### EXERCISE DESCRIPTION
Rescale the rows from the line that has "Enable Prevent Session Hijacking" through the line that has "point(677,57)" by writing out every line again, requests included, with each coordinate in the answers multiplied by 1.4 and rounded to a whole number, halves rounded up. Leave the pictures out of your answer.

[Screenshot and document pointing data]
-=-=-
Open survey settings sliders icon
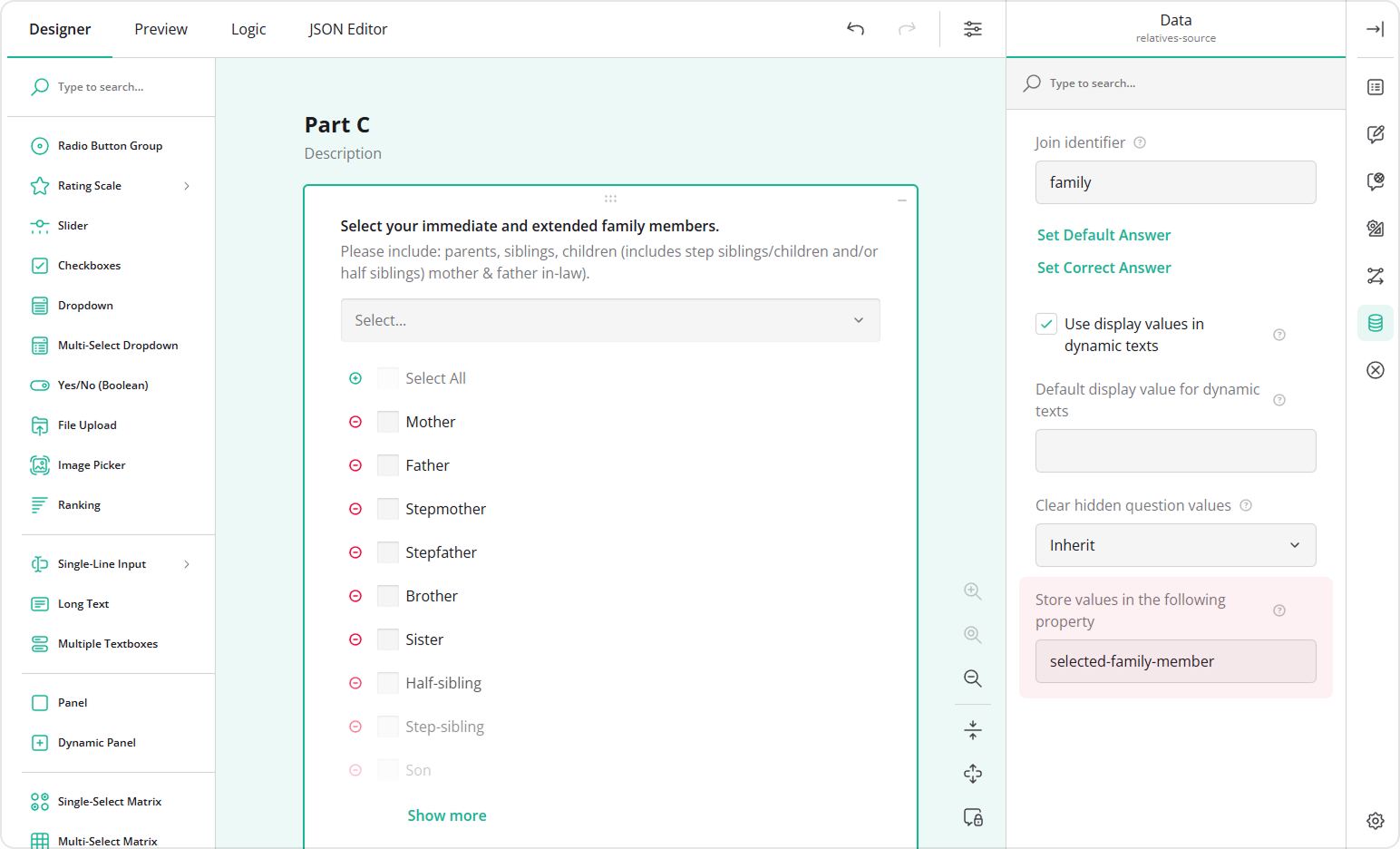This screenshot has width=1400, height=849. click(x=972, y=29)

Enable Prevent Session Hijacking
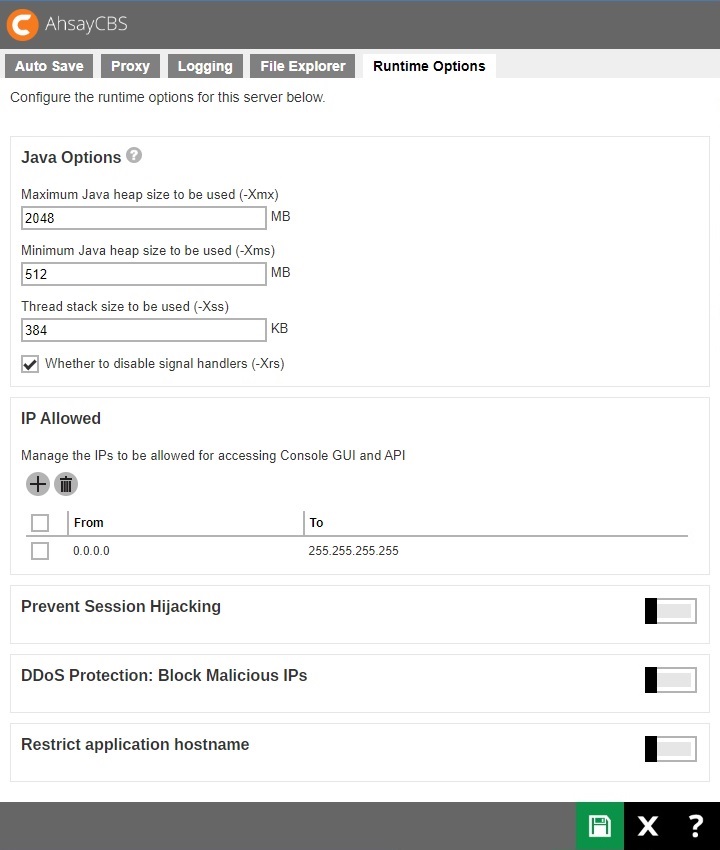[670, 610]
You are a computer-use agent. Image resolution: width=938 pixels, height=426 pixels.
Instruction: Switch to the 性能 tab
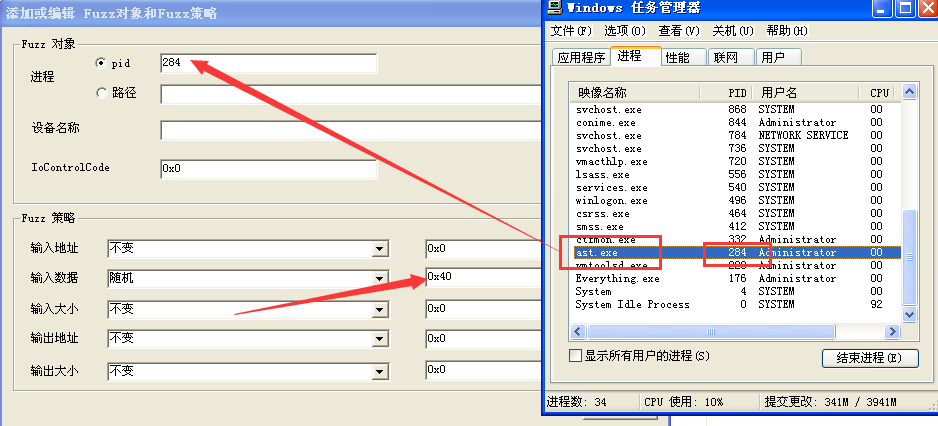point(677,57)

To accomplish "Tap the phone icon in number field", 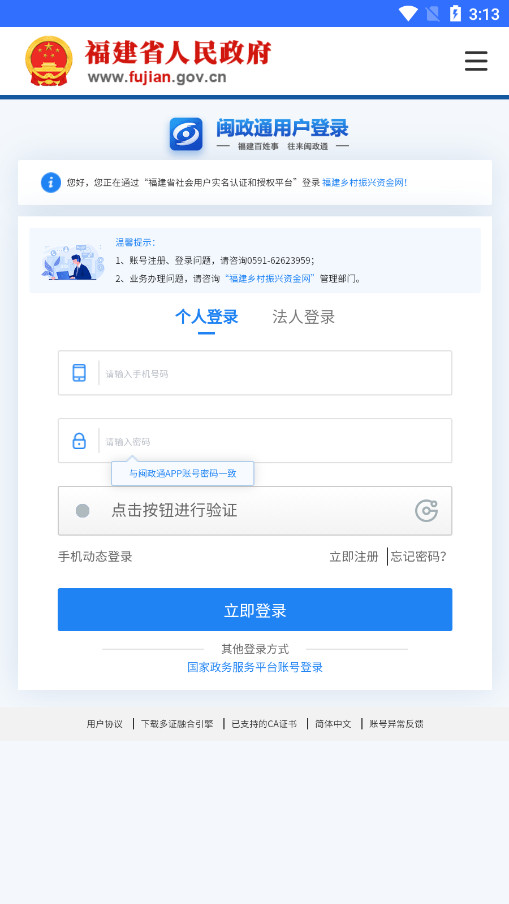I will pyautogui.click(x=79, y=373).
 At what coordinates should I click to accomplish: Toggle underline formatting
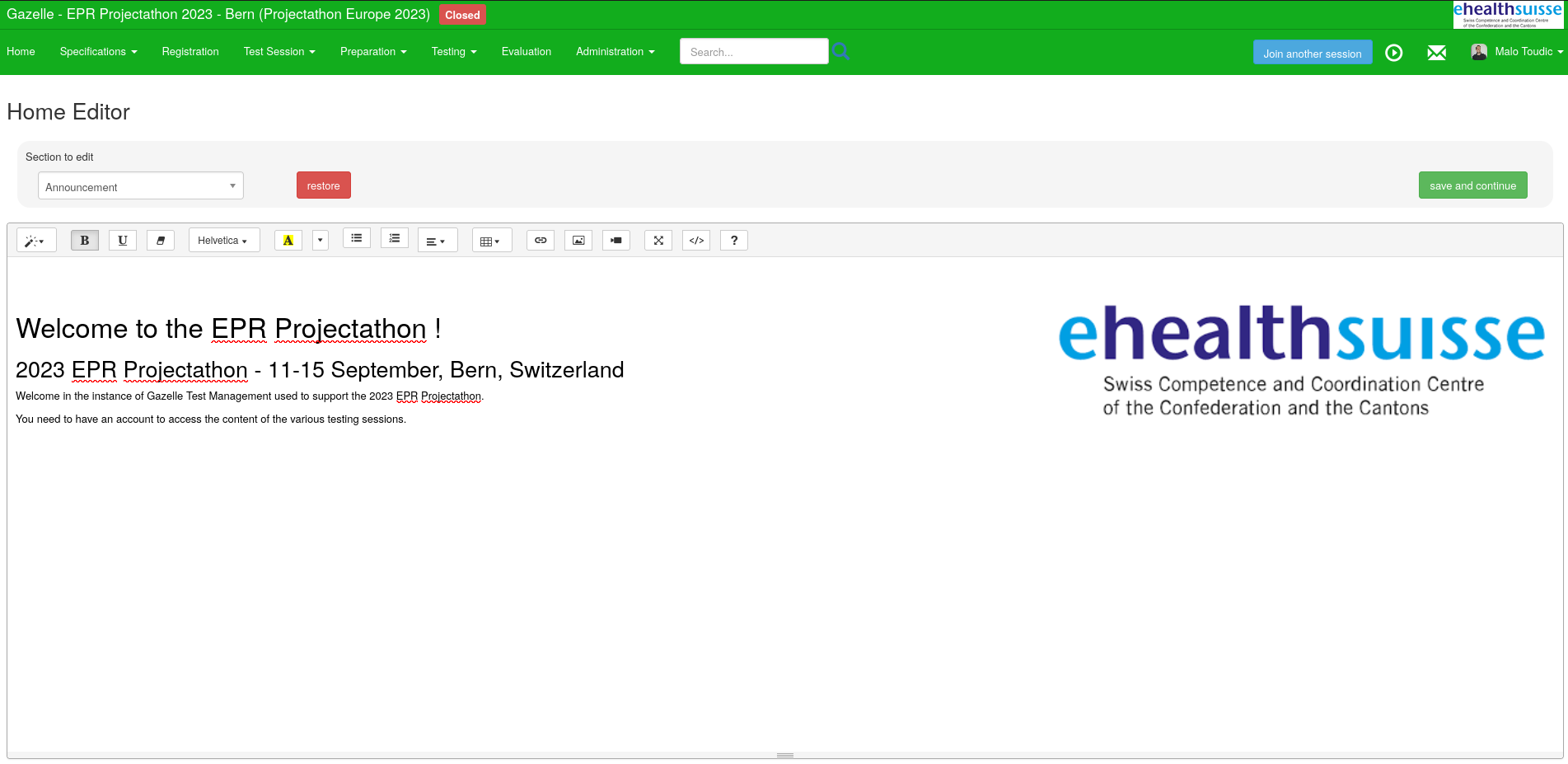tap(123, 240)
-=-=-
### RESULT OF THIS TASK
Enable Prevent Session Hijacking
[938, 854]
You are a computer-use agent. Image resolution: width=938 pixels, height=426 pixels.
Instruction: Switch to the 性能 tab
point(948,80)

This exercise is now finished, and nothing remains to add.